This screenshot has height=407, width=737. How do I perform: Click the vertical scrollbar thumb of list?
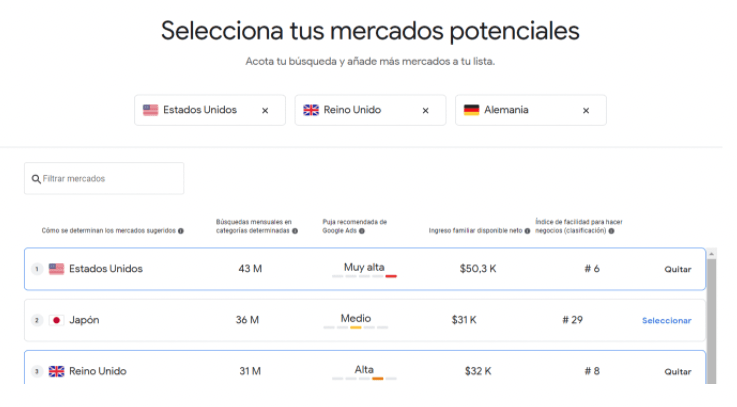[712, 321]
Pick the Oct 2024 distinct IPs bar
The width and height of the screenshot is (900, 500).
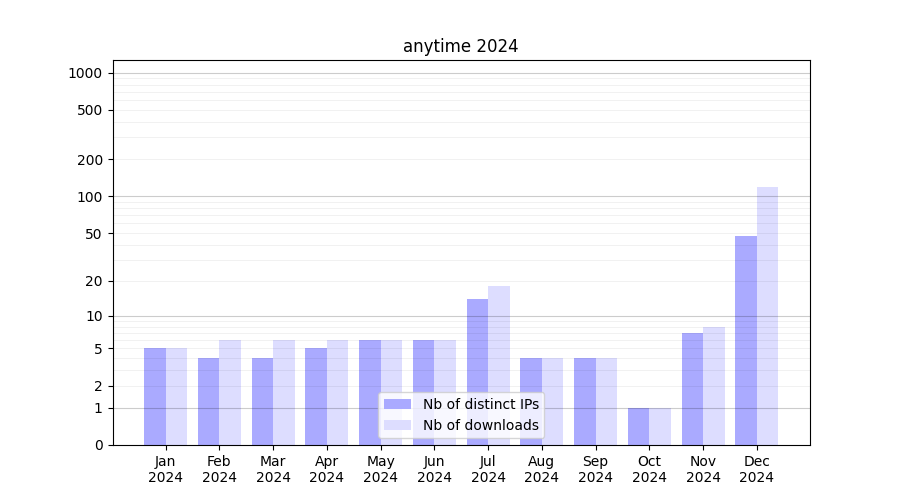(x=638, y=426)
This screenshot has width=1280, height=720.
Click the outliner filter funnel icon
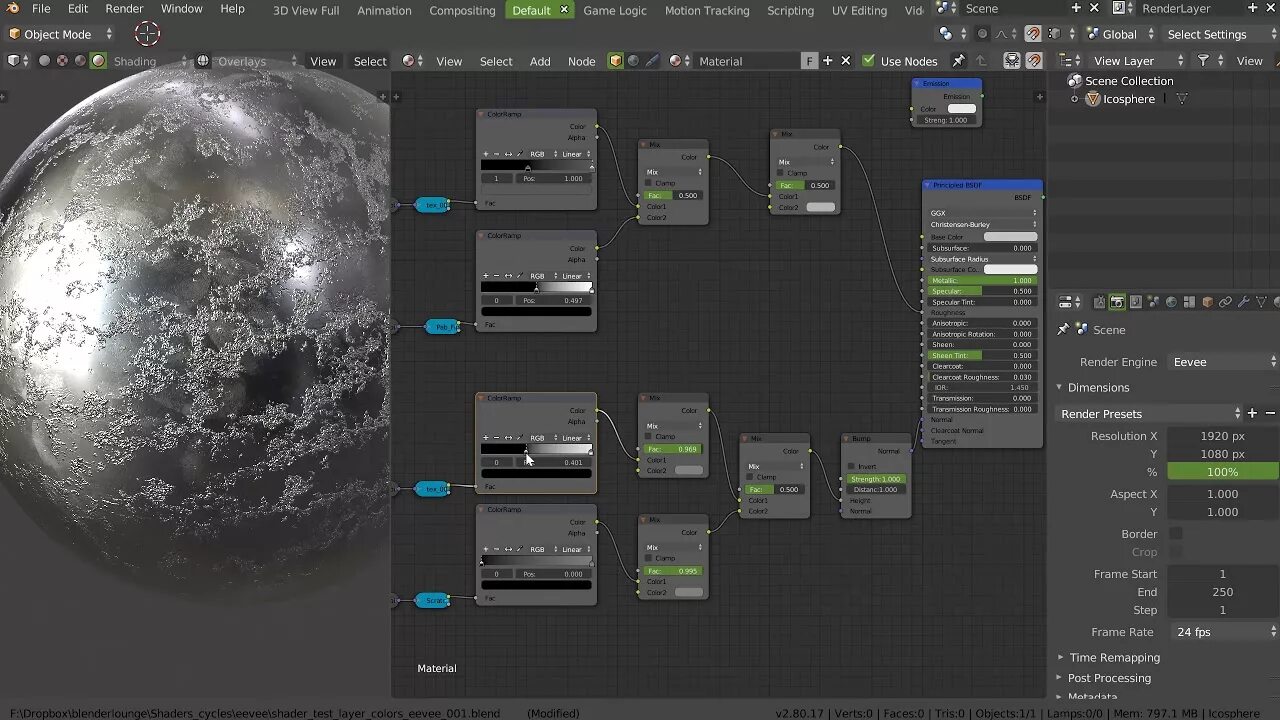pos(1204,61)
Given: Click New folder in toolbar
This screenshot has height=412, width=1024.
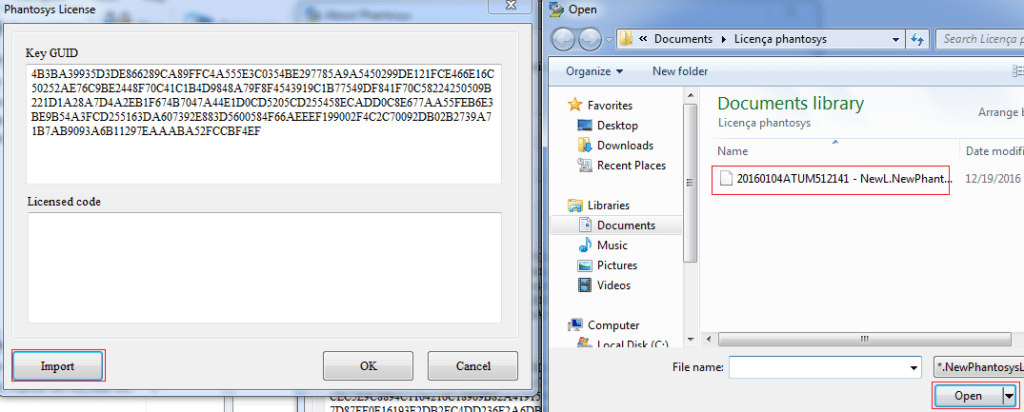Looking at the screenshot, I should pos(680,71).
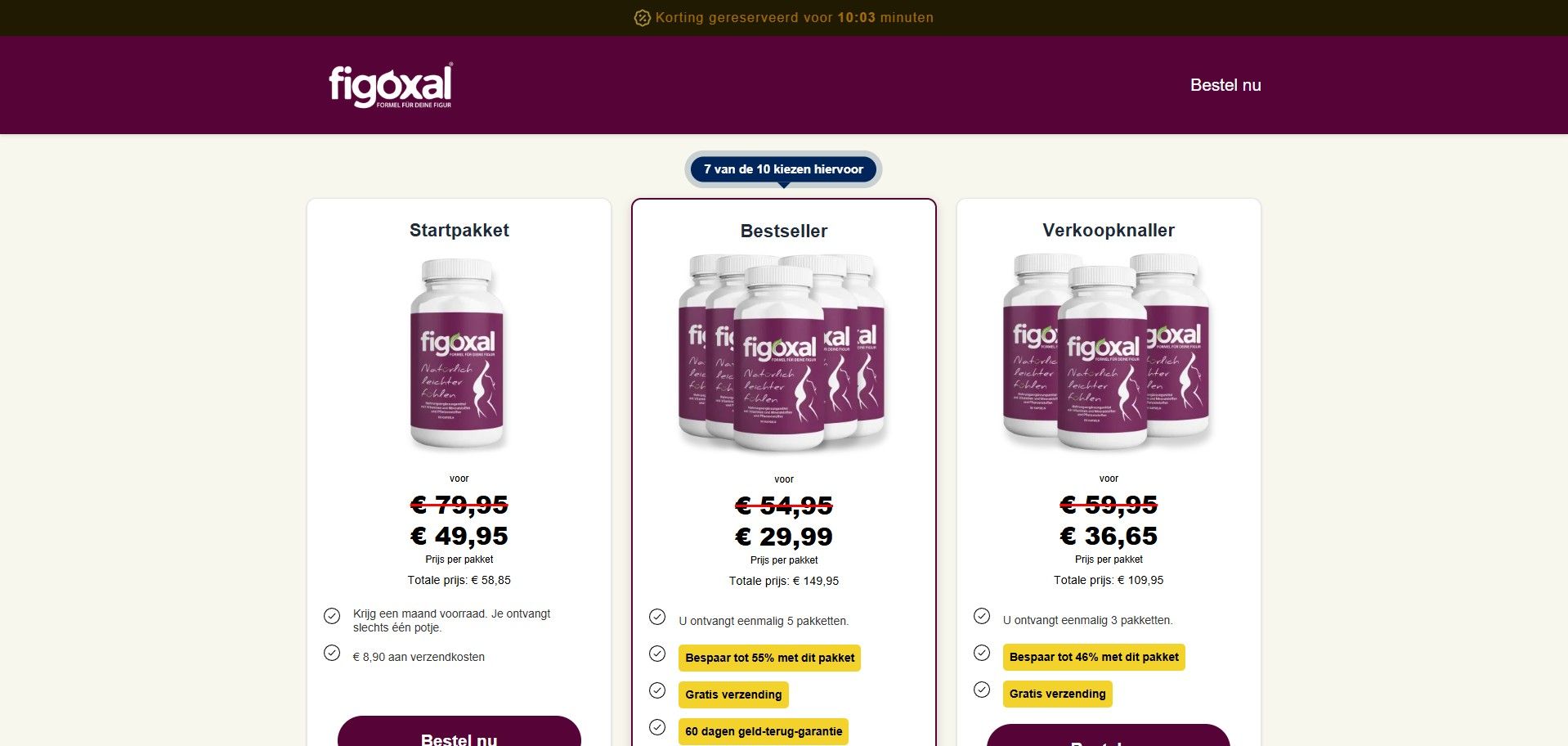Click the Gratis verzending badge in Bestseller
The width and height of the screenshot is (1568, 746).
tap(733, 694)
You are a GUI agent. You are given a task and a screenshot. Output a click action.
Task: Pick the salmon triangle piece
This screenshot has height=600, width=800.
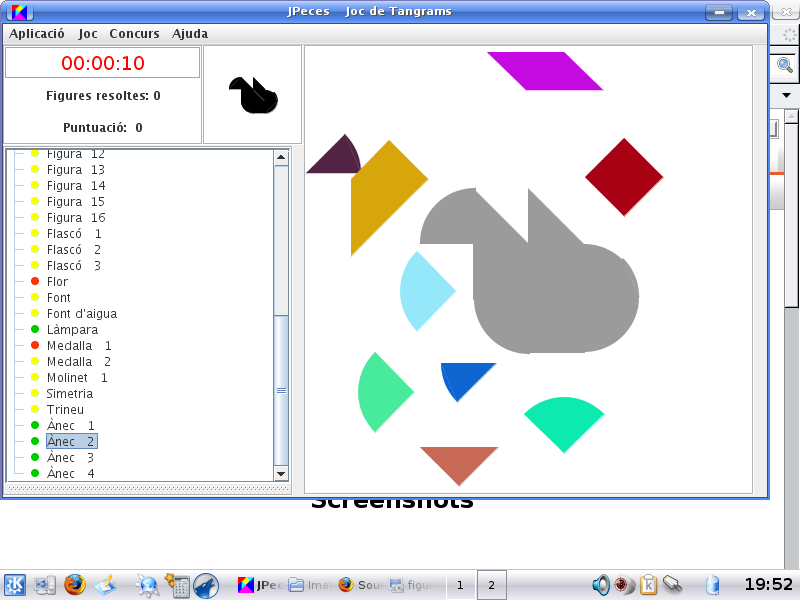[x=458, y=461]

::::::

**Instructions for the task:** Rewrite the rows from the line with "This screenshot has width=1280, height=720." to the line with "pos(1204,61)", replacing "funnel icon" with "funnel button" and keeping everything else the same. Leave the pictures out of your answer.

**Written answer:**
This screenshot has width=1280, height=720.
Click the outliner filter funnel button
pos(1204,61)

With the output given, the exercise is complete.